Local activation of coagulation factor XIII reduces systemic complications and improves the survival of mice after Streptococcus pyogenes M1 skin infection.

Coagulation is a mechanism for wound healing after injury. Several recent studies delineate an additional role of the intrinsic pathway of coagulation, also known as the contact system, in the early innate immune response against bacterial infections. In this study, we investigated the role of factor XIII (FXIII), which is activated upon coagulation induction, during Streptococcus pyogenes-mediated skin and soft tissue infections.
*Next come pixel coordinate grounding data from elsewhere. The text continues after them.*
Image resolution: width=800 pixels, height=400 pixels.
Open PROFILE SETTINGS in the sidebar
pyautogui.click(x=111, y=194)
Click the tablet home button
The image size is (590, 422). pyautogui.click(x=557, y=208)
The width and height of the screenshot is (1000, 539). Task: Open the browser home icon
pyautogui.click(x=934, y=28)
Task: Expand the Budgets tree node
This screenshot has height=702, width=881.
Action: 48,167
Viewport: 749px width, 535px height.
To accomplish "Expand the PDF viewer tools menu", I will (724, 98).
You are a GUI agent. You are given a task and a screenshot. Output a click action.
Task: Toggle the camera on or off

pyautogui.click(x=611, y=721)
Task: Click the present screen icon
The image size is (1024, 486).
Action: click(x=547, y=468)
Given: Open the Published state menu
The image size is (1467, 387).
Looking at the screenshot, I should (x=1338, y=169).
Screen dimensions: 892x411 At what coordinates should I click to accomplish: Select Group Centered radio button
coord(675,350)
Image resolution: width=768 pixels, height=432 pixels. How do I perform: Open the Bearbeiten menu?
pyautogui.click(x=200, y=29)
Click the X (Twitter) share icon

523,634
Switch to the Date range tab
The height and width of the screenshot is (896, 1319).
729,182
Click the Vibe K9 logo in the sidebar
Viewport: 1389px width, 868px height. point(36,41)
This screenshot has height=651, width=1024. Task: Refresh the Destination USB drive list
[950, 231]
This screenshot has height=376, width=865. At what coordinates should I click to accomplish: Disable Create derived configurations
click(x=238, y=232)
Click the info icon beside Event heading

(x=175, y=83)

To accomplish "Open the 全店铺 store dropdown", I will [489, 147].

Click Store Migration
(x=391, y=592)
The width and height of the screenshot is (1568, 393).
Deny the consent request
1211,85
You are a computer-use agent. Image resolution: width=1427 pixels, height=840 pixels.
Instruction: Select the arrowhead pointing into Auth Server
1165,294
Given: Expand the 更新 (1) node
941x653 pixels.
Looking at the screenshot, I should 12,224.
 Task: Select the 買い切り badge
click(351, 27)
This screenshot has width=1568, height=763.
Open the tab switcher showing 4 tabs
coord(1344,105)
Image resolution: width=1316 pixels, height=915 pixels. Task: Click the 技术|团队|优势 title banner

FXIII has previously been shown to be responsible for the immobilization of bacteria within a fibrin network which may prevent systemic bacterial dissemination. In order to investigate if the FXIII-mediated entrapment of S. pyogenes also influences the disease outcome we used a murine S. pyogenes M1 skin and soft tissue infection model. Here, we demonstrate that a lack of FXIII leads to prolonged clotting times, increased signs of inflammation, and elevated bacterial dissemination. Moreover, FXIII-deficient mice show an impaired survival when compared with wildtype animals. Additionally, local reconstitution of FXIII-deficient mice with a human FXIII-concentrate (FibrogamminP) could reduce the systemic complications, suggesting a protective role for FXIII during early S. pyogenes skin infection. FXIII therefore might be a possible therapeutically application to support the early innate immune response during skin infections caused by S. pyogenes.